Work task: Print the records exactly. Miss nothing.

[Collected data entries]
□ □ □ □ □

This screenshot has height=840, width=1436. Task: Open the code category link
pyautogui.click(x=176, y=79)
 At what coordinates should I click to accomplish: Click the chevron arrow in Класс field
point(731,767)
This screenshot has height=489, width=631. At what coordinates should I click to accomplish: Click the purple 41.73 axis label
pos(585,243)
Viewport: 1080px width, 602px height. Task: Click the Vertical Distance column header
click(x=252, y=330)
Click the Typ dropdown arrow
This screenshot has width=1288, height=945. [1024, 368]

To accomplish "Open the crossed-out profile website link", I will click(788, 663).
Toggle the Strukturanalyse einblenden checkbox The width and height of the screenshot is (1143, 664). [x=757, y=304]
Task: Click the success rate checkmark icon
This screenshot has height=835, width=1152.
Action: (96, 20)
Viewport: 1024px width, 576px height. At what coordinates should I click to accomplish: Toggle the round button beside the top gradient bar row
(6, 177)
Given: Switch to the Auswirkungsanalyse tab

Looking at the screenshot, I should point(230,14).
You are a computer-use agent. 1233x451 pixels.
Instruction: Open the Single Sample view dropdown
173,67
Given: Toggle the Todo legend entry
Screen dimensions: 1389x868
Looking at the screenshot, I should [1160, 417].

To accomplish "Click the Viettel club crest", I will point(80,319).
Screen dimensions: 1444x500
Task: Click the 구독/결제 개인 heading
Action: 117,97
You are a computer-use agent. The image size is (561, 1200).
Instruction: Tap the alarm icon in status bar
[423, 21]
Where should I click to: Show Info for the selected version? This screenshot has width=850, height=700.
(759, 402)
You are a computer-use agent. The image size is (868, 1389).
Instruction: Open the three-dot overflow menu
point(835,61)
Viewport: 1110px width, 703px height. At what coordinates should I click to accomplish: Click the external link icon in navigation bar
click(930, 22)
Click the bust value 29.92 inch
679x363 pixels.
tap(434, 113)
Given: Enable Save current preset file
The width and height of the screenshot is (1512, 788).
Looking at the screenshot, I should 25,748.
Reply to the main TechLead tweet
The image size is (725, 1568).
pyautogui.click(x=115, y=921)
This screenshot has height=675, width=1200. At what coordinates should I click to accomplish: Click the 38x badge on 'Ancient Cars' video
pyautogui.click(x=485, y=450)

□ □ □ □ □

Answer box:
This screenshot has height=840, width=1436. Task: Open the code category link
pyautogui.click(x=176, y=79)
 At what coordinates should I click to accomplish: Click the chevron arrow in Класс field
point(731,767)
This screenshot has height=489, width=631. At what coordinates should I click to accomplish: Click the purple 41.73 axis label
pos(585,243)
Viewport: 1080px width, 602px height. Task: Click the Vertical Distance column header
click(x=252, y=330)
Click the Typ dropdown arrow
This screenshot has width=1288, height=945. [1024, 368]

To accomplish "Open the crossed-out profile website link", I will click(788, 663).
Toggle the Strukturanalyse einblenden checkbox The width and height of the screenshot is (1143, 664). [x=757, y=304]
Task: Click the success rate checkmark icon
This screenshot has height=835, width=1152.
Action: (96, 20)
Viewport: 1024px width, 576px height. At what coordinates should I click to accomplish: Toggle the round button beside the top gradient bar row
(6, 177)
Given: Switch to the Auswirkungsanalyse tab

Looking at the screenshot, I should point(230,14).
You are a computer-use agent. 1233x451 pixels.
Instruction: Open the Single Sample view dropdown
173,67
Given: Toggle the Todo legend entry
Screen dimensions: 1389x868
Looking at the screenshot, I should [1160, 417].

To accomplish "Click the Viettel club crest", I will point(80,319).
Screen dimensions: 1444x500
Task: Click the 구독/결제 개인 heading
Action: 117,97
You are a computer-use agent. The image size is (561, 1200).
Instruction: Tap the alarm icon in status bar
[423, 21]
Where should I click to: Show Info for the selected version? This screenshot has width=850, height=700.
(759, 402)
You are a computer-use agent. The image size is (868, 1389).
Instruction: Open the three-dot overflow menu
point(835,61)
Viewport: 1110px width, 703px height. At what coordinates should I click to accomplish: Click the external link icon in navigation bar
click(930, 22)
Click the bust value 29.92 inch
679x363 pixels.
tap(434, 113)
Given: Enable Save current preset file
The width and height of the screenshot is (1512, 788).
Looking at the screenshot, I should 25,748.
Reply to the main TechLead tweet
The image size is (725, 1568).
pyautogui.click(x=115, y=921)
This screenshot has height=675, width=1200. At what coordinates should I click to accomplish: Click the 38x badge on 'Ancient Cars' video
pyautogui.click(x=485, y=450)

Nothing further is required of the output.